The mourning which soldiers, sailors, and courtiers
wear has something pathetic and effective about it.
A flag draped with crape, a gray cadet-sleeve with a
black band, or a long piece of crape about the left
arm of a senator, a black weed on a hat, these
always touch us. They would even appear to suggest
that the lighter the black, the more fully the
feeling of the heart is expressed. If we love our
dead, there is no danger that we shall forget them.
"The customary suit of solemn black" is not needed
when we can wear it in our hearts.
For lighter mourning jet is used on silk, and there
is no doubt that it makes a very handsome dress. It
is a singular fact that there is a certain comfort
to some people in wearing very handsome black.
Worth, on being asked to dress an American widow
whom he
had never seen, sent for her photograph, for he said
that he wished to see "whether she was the sort of
woman who would relish a becoming black."
Very elegant dresses are made with jet embroidery on
crape the beautiful soft French crape but lace is
never "mourning." Even the French, who have very
light ideas on the subject, do not trim the most
ornamental dresses with lace during the period of
even second mourning, except when they put the
woolen yak lace on a cloth cloak or mantilla. During
a very dressy half mourning, however, black lace may
be worn on white silk; but this is questionable.

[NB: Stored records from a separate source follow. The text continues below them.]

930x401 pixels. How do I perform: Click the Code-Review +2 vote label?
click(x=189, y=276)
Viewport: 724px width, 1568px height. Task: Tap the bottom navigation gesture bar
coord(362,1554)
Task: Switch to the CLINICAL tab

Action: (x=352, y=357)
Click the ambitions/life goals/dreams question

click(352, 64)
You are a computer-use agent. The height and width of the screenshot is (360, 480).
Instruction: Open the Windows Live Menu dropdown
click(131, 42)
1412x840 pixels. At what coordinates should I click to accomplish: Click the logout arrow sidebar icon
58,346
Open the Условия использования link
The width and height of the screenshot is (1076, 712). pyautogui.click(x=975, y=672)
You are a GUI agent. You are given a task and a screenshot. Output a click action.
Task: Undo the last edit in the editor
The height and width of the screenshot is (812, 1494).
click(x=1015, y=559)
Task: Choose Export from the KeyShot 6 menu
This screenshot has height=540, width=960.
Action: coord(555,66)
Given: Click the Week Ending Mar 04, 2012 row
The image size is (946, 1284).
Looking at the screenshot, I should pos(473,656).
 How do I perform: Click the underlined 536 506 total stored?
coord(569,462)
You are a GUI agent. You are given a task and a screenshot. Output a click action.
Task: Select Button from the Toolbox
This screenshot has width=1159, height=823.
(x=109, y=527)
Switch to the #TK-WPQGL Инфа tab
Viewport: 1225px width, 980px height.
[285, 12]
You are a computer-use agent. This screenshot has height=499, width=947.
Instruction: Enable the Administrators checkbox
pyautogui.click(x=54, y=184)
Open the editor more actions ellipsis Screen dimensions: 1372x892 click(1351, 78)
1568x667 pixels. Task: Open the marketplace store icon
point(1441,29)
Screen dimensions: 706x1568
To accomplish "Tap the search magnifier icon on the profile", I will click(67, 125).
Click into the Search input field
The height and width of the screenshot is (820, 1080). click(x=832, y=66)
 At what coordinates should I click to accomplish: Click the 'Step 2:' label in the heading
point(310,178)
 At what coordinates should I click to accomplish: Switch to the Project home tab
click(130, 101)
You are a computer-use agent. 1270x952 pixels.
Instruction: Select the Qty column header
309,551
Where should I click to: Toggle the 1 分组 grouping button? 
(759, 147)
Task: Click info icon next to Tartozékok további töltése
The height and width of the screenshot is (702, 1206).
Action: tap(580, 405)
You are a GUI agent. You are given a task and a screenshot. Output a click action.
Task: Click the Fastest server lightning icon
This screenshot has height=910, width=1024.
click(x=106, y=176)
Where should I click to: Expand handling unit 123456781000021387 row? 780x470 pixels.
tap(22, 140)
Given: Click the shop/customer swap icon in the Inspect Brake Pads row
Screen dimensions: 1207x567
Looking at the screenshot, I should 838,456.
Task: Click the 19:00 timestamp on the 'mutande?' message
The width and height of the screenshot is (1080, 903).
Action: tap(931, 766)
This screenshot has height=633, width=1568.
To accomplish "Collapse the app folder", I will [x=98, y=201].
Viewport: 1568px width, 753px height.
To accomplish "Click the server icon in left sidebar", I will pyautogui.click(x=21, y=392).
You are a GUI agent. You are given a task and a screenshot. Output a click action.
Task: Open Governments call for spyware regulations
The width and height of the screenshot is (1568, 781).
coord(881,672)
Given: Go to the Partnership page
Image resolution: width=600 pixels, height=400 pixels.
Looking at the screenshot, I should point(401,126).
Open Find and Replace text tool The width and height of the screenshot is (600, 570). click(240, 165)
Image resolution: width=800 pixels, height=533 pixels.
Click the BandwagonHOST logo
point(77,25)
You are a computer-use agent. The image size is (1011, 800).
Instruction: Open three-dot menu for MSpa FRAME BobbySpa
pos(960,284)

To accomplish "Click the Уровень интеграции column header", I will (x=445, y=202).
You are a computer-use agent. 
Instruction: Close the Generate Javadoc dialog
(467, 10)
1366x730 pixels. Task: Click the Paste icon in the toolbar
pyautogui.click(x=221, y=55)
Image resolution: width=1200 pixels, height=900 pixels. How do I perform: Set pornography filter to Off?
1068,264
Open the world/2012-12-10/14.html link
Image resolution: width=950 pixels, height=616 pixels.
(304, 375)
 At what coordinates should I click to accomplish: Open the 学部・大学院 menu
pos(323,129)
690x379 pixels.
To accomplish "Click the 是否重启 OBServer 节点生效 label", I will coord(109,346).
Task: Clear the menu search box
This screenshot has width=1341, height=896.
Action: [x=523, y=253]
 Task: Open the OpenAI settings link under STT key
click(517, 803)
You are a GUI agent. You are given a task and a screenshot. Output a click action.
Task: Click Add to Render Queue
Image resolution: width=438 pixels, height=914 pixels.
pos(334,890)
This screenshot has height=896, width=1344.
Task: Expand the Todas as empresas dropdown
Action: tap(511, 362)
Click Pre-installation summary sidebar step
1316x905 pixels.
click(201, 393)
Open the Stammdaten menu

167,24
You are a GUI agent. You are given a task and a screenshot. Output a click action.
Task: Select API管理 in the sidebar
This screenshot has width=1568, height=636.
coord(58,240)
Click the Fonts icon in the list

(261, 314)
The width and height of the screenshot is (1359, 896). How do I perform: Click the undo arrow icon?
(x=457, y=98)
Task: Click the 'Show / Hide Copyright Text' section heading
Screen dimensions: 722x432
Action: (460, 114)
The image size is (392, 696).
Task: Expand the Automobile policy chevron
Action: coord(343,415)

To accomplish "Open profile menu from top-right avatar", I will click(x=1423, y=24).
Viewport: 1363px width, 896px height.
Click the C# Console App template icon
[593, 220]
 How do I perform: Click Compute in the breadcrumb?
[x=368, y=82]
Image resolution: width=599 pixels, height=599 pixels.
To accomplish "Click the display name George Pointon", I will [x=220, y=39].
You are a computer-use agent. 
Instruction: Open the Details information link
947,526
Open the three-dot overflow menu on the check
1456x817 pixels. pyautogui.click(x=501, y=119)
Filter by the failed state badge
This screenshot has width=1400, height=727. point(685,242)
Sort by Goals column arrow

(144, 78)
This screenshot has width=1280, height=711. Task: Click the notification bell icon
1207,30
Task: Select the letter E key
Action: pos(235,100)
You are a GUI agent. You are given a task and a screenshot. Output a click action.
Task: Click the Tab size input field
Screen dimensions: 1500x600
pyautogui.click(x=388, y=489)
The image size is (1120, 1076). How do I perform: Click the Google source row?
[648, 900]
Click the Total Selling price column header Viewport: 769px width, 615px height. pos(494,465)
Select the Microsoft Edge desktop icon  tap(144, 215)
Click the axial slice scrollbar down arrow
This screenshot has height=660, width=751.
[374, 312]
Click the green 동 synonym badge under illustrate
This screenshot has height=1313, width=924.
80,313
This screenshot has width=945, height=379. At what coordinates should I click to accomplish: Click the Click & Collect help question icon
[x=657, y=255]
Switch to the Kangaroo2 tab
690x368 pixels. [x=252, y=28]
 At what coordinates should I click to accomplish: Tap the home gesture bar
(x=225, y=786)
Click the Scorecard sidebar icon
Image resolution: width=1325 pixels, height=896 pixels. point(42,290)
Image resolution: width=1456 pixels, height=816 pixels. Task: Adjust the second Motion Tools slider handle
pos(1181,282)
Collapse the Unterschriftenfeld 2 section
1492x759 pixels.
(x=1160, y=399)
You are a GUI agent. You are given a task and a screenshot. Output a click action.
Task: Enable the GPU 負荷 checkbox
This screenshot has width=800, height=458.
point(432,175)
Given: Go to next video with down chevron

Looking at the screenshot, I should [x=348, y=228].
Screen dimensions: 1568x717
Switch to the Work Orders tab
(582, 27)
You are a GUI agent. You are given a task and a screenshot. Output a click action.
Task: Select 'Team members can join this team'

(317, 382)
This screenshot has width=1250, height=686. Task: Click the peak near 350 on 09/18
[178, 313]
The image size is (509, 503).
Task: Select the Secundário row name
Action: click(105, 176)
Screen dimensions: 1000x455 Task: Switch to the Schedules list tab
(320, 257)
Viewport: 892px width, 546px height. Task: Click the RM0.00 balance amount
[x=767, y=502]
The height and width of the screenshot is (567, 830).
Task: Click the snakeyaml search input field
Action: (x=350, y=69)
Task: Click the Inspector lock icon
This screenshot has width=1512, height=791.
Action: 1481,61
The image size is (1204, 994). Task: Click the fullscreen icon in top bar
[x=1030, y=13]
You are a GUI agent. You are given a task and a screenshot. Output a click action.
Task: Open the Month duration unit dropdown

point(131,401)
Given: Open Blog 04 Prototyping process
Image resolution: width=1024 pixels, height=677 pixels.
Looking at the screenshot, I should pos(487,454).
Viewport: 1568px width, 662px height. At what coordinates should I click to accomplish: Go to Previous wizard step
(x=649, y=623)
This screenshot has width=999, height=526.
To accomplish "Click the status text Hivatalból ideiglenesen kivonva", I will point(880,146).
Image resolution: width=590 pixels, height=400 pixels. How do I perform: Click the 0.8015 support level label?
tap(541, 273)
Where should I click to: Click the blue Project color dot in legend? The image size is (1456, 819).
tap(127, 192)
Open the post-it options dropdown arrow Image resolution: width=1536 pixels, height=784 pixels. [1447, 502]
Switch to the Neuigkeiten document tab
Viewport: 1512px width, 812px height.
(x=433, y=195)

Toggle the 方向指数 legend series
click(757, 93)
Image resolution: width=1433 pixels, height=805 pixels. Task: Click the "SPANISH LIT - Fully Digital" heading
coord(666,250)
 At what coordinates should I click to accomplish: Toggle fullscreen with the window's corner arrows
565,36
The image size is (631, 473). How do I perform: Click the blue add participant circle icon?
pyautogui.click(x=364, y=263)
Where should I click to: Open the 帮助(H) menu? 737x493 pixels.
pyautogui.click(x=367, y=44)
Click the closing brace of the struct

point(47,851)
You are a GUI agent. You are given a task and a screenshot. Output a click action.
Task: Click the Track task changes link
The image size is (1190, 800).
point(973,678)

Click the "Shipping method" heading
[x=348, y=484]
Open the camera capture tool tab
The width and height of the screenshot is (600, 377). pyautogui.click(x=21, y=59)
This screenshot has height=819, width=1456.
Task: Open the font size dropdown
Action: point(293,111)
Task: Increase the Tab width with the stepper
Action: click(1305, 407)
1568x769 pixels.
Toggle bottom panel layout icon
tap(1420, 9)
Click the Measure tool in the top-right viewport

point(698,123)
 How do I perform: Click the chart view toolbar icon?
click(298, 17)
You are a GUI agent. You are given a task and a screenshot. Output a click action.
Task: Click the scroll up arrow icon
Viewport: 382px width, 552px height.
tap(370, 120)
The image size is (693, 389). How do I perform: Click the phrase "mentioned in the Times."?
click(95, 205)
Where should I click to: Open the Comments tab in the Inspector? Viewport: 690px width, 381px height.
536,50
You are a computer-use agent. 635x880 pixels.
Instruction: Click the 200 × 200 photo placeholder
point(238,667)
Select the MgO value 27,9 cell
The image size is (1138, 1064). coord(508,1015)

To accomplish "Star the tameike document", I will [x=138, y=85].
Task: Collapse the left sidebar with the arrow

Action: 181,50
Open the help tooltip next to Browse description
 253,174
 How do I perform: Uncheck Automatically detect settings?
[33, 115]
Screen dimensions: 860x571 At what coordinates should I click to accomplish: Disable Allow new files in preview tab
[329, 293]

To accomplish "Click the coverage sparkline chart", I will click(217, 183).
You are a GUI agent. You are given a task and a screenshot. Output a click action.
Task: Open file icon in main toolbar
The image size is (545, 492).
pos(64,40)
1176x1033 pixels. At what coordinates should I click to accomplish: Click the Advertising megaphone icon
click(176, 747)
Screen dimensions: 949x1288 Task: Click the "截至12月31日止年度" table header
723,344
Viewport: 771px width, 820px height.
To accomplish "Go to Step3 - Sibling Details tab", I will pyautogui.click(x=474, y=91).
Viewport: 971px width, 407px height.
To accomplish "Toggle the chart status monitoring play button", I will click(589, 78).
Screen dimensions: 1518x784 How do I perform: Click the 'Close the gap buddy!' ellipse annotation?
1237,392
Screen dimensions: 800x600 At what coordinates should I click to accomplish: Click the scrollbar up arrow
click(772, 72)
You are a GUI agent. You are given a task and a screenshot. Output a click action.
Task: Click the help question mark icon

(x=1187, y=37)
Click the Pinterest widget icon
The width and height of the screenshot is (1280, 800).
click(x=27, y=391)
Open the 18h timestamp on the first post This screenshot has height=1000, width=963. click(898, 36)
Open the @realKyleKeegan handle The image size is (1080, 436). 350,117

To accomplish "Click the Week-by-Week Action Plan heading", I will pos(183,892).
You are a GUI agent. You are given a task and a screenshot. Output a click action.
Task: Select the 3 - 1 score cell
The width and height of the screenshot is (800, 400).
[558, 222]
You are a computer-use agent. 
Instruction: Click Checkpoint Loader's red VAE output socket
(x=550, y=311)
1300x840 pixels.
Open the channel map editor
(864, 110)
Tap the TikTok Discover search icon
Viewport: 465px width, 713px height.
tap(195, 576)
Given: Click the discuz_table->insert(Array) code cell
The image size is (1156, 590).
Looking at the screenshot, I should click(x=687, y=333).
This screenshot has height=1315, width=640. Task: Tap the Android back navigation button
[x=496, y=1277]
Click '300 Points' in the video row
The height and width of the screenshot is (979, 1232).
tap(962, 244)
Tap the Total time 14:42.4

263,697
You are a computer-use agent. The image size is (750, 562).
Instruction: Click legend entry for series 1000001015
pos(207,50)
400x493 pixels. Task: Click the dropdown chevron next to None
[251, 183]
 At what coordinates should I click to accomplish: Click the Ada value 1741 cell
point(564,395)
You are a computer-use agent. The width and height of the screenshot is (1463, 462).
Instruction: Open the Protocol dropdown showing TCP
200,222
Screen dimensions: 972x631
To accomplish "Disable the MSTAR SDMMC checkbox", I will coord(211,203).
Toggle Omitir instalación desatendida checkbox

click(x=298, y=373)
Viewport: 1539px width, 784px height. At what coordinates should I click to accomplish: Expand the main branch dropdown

Diamond ornaments set in black enamel are allowed
even in the deepest mourning, and also pearls set in
black. The initials of the deceased, in black
brilliants or pearls, are now set in lockets and
sleeve-buttons, or pins. Gold ornaments are never
worn in mourning.
White silk, embroidered with black jet, is used in
the second stage of court mourning, with black
gloves. Deep red is deemed in England a proper
alternative for mourning black, if the wearer be
called upon to go to a wedding during the period of
the first year's mourning. At St. George's, Hanover
Square, therefore, one may often see a widow
assisting at the wedding of a daughter or a son, and
dressed in a superb red brocade or velvet, which,
directly the wedding is over, she will discard for
her solemn black.
The question of black gloves is one which troubles
all who are obliged to wear mourning through the
heat of summer. The black kid glove is painfully
warm and smutty, disfiguring the hand and soiling
the handkerchief and face. The Swedish kid glove is
now much more in vogue, and the silk glove is made
with such neatness and with such a number of buttons
that it is equally stylish, and much cooler and more
agreeable.
Mourning bonnets are worn rather larger than
ordinary bonnets. In England they are still made of
the old-fashioned cottage shape, and are very useful
in carrying the heavy veil and in shading the face.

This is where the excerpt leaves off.